Now, according to The Guardian, it has come out that a number of pills taken from the singer’s home after his death have proven to be mislabeled and counterfeit. These pills — marked as Watson 385 — instead contain fentanyl as well as lidocaine and another drug. Fentanyl, which is 50 times as potent as heroin, has been growing in popularity and responsible for surges in overdoses around the country. The pills marked as Watson 385 were supposed to be a mixture of acetaminophen and hydrocodone, which is best known as Vicodin, but were instead the fentanyl and lidocaine mixture.

Anonymous officials claimed to have found over two dozen similar pills at Prince’s residence, as well as an aspirin bottle that contained 64 counterfeit tablets that were a mixture of fentanyl, lidocaine and U-4770, a synthetic drug eight-times as potent as morphine. Authorities, speaking from a place of anonymity, also confirmed that a bottle of oxycodone pills were discovered, prescribed for someone else.
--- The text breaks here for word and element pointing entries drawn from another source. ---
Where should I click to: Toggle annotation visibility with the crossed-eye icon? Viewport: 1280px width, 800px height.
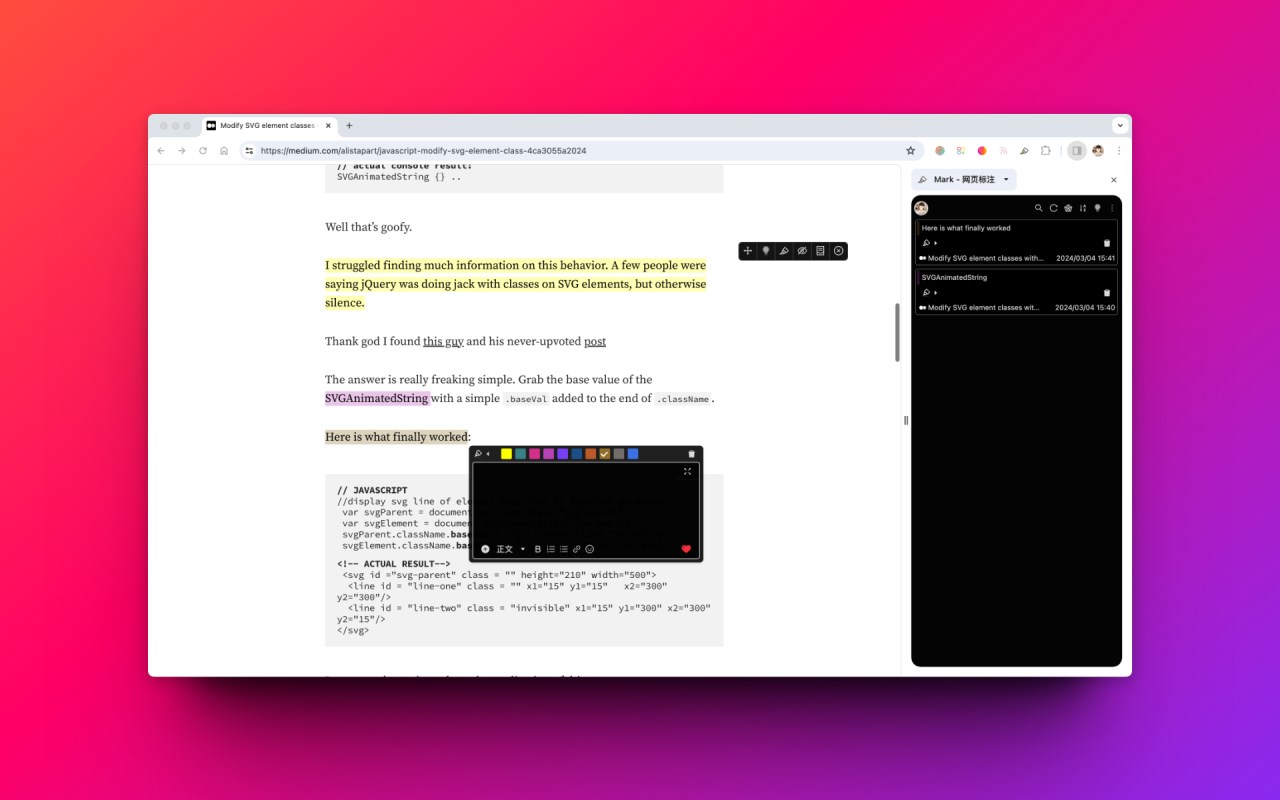(802, 251)
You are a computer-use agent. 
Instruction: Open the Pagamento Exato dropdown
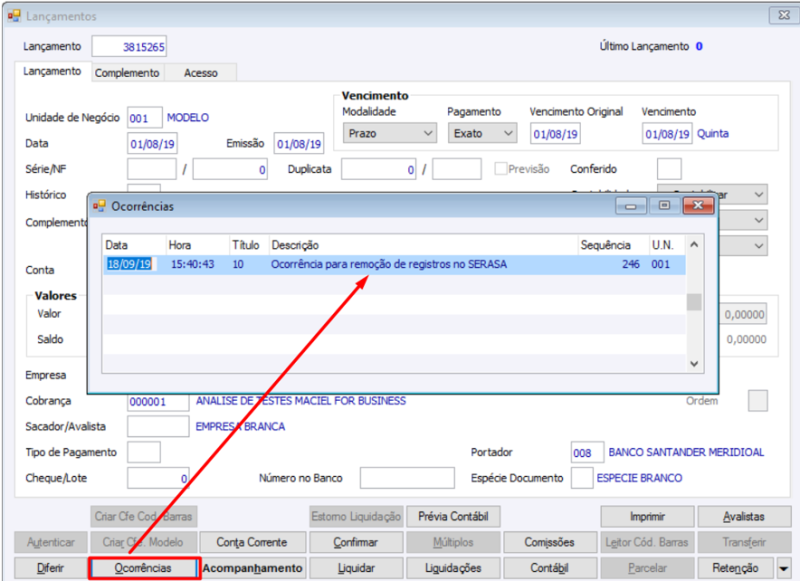(x=482, y=133)
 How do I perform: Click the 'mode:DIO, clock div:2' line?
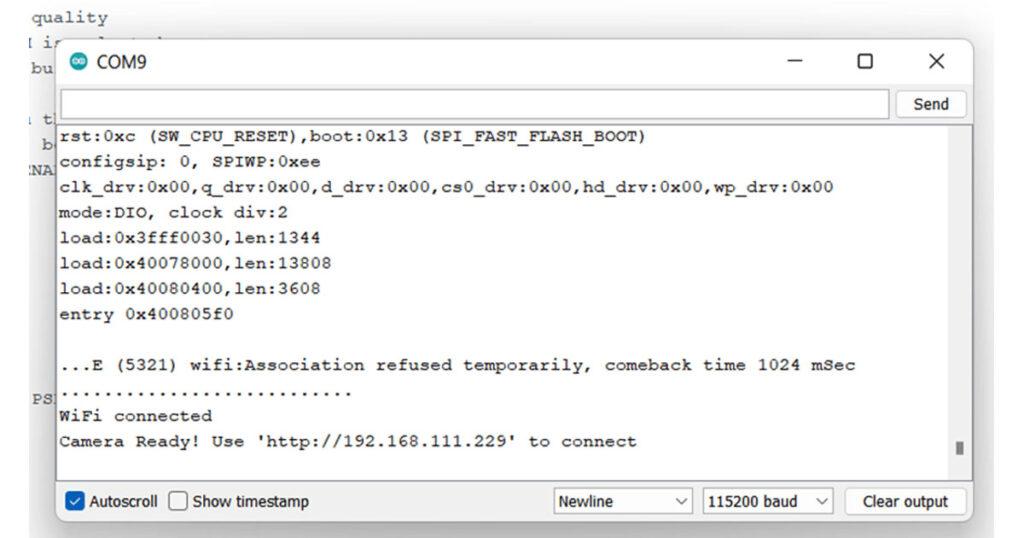pos(174,212)
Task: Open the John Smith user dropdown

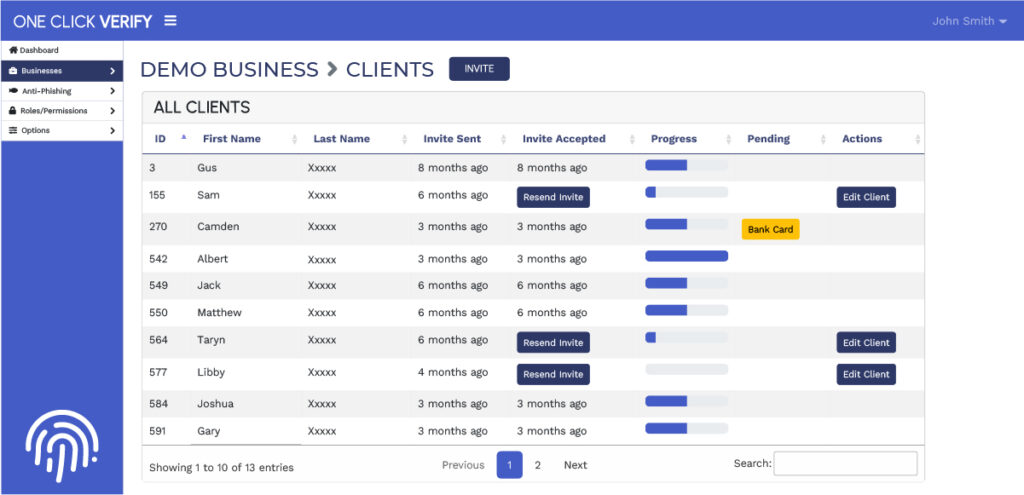Action: click(968, 21)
These officials spoke anonymously as this is still an ongoing investigation, but considering that fentanyl wasn’t found to be in Prince’s system in tests performed on him prior to his death, chances are that he was not a longtime fentanyl user and that his overdose was indeed accidental. If the pills given to Prince were given to him under the guise of being Vicodin and not fentanyl, an accidental overdose makes sense.